Pero ¿por qué 180 grados y no 150? La respuesta hay que buscarla en los azúcares del café. A esa temperatura, los azúcares que contiene el café comienzan a caramelizarse, porque lo que se dice tostarse, tostarse, con apenas unos minutos bastan, lo que tiene que conseguir el productor de café es sacar esos tonos de sabor a caramelo que hagan atractivo su producto.

Una curiosidad del tostado. Los expertos cafeteros conocen desde antiguo dos indicativos que les muestran con un peculiar efecto sonoro, por donde van los caminos del tostado del café que están elaborando. Por encima de los doscientos grados centígrados, se produce una dilatación de los granos, parecida a la que ocurre con las palomitas de maíz.

Esa dilatación se traduce en un sonoro chasquido. Cuando la temperatura se prolonga aún más, se escucha un segundo crujido. Se trata de dos indicativos sonoros que anuncian el tipo de sabor que puede estar generando el tostado del café.

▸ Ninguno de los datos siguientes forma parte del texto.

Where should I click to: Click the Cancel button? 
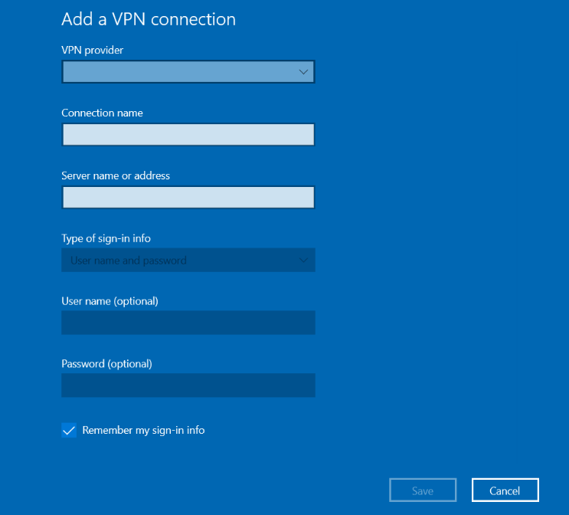pos(505,490)
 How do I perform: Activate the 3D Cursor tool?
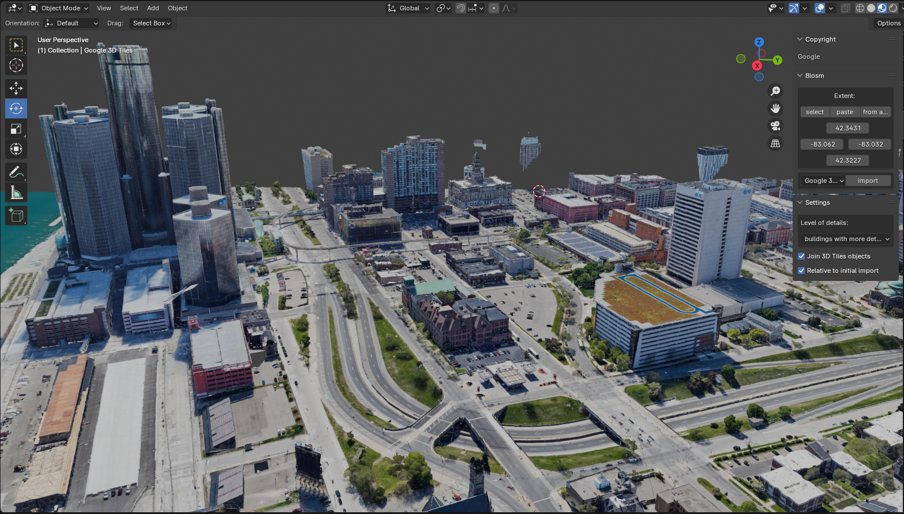(16, 65)
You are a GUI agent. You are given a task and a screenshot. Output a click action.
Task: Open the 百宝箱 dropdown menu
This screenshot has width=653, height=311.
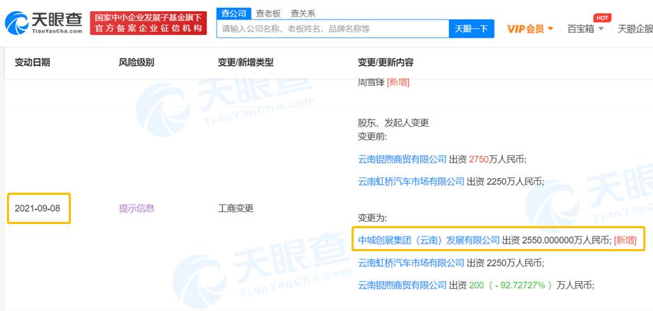(x=585, y=29)
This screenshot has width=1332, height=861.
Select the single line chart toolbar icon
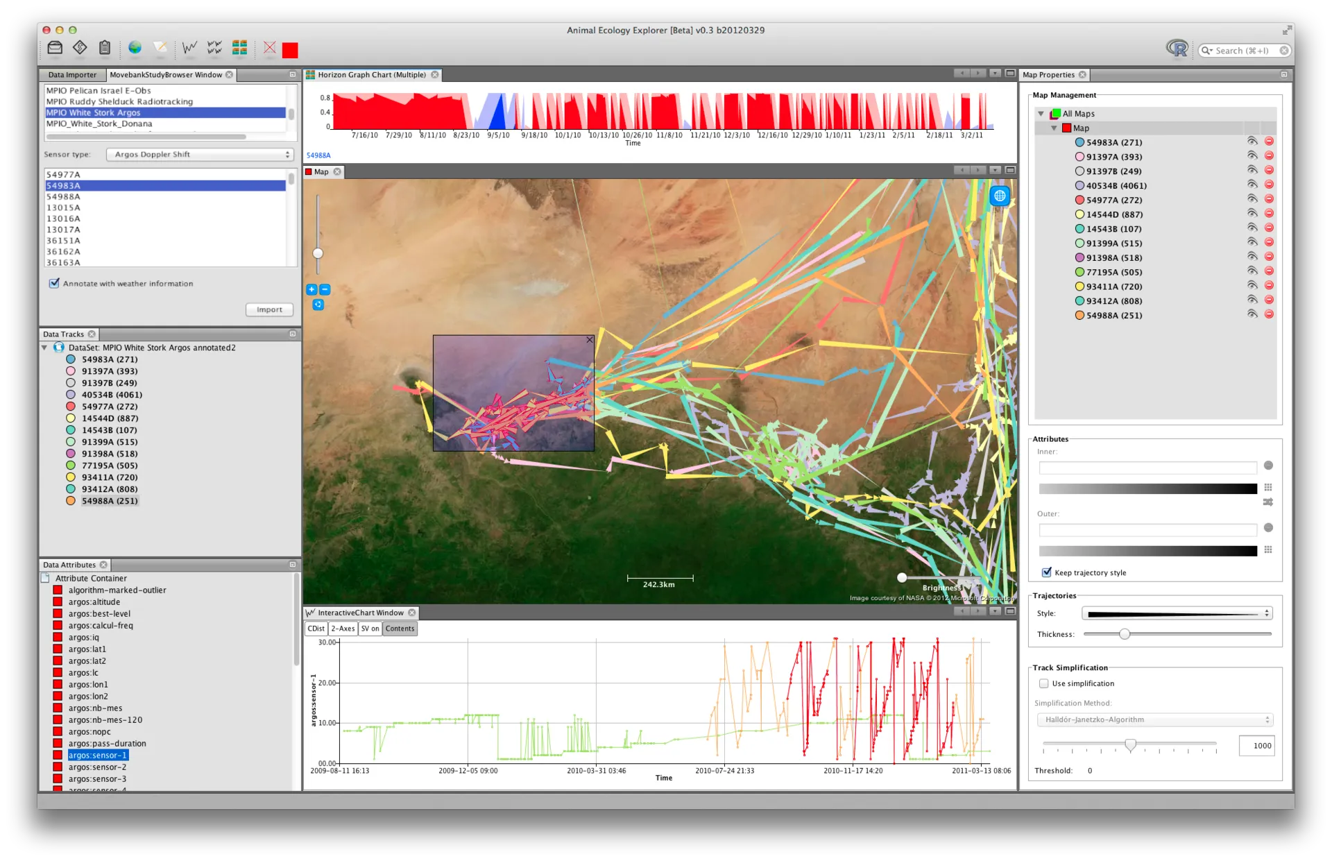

Pero tan importante como conseguir esos puntos de temperatura es también, inmediatamente después, hacer que el café tostado rebaje su calor para frenar el proceso. En las industrias de procesamiento del café, el grano se enfría en un lapso de tiempo que oscila en torno a los cinco minutos, o mucho menos, todo depende de la variedad de café y de las condiciones en las que se desarrolla el proceso, tanto ambientales como técnicas.

Su café en la oficina, el que toma habitualmente de su cafetera en el centro de trabajo, o el que le llega con su café en cápsulas; hace tiempo que chasqueó, lo justo para entregarle su mejor sabor.